Simultaneously, the unions are developing various strategies to tackle the complex problem of migrant workers in the domestic services sector. The CCOO’s Federación de Construcción y Servicios (Construction and Services Federation), for example, is currently setting up PROMODE, a project run in cooperation with Italian and French organisations, with a view to developing a joint European programme to make such work visible and valued. For its part, the Instituto Sindical de Trabajo, Ambiente y Salud (ISTAS, the Union Institute for Labour, the Environment and Health) has developed an information package for women workers and their employers presenting the various exposures to occupational risks and providing recommendations on how to prevent these risks. Although private employers are to a large extent unaware of such occupational risks, they have an obligation to prevent them. Regulations covering the special employment relationship in domestic services oblige employers to provide their employees with safe and healthy working conditions. They can incur liability when this is not the case.
The most difficult aspect for the unions is to actually work with the victims of such exploitation: their workplaces and origins rule out traditional union action strategies. In reaction to these difficulties, the Catalan CCOO’s information centre for foreign workers has developed a methodology for establishing a trust-based relationship with groups of migrant women. Carles Bertran i Bruguera, the centre’s director, explained this approach to us: "We need to take account of the solitude of these women workers and their lack of knowledge of their rights, two phenomena aggravating their precarious situation and their inability to defend themselves. This is especially true since a great number of them have no residence or work permits for Spain. Many of them are organised in associations, sometimes grouped around their nationality of origin, which function as personal development groups and which help them to regain control over their lives, but also to claim their rights and denounce the situations of exploitation they are subjected to.

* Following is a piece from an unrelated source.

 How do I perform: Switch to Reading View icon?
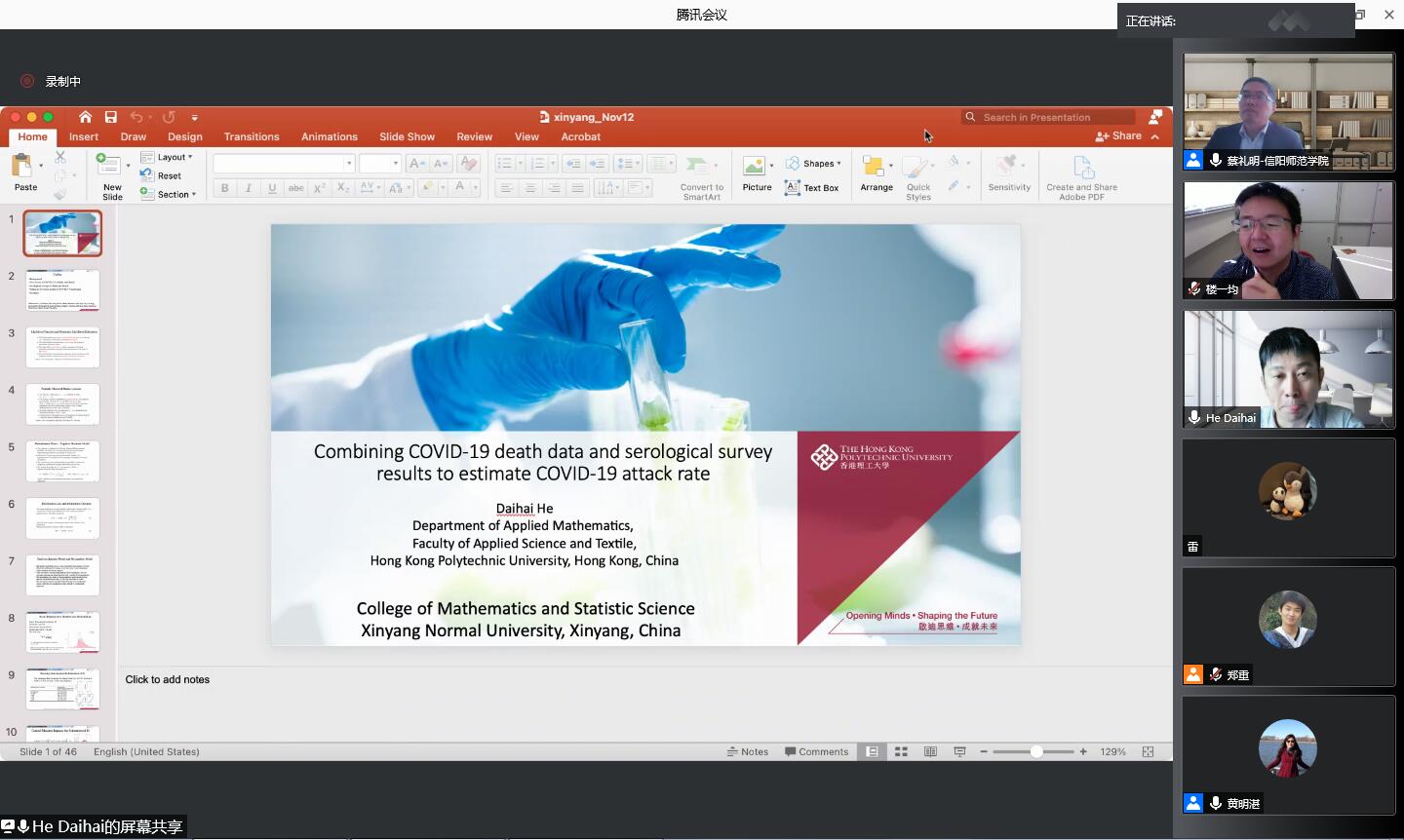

The experiment, launched in 2017 in Catalonia at the instigation of the CITE and the CCOO’s Construction and Services Federation, seeks to bring such groups and the unions together. Its outcome is an appreciable increase in union membership among the target audience. It has also heightened the visibility of these employees and the fight for their rights in the media and corridors of power. This visibility has led to concrete progress, as witnessed by the signing of an agreement between the Generalitat de Catalunya (the government of the Autonomous Community of Catalonia), the sector’s main representatives and the principal unions. The agreement lists no less than 37 measures, including some of the key demands of the workers concerned•.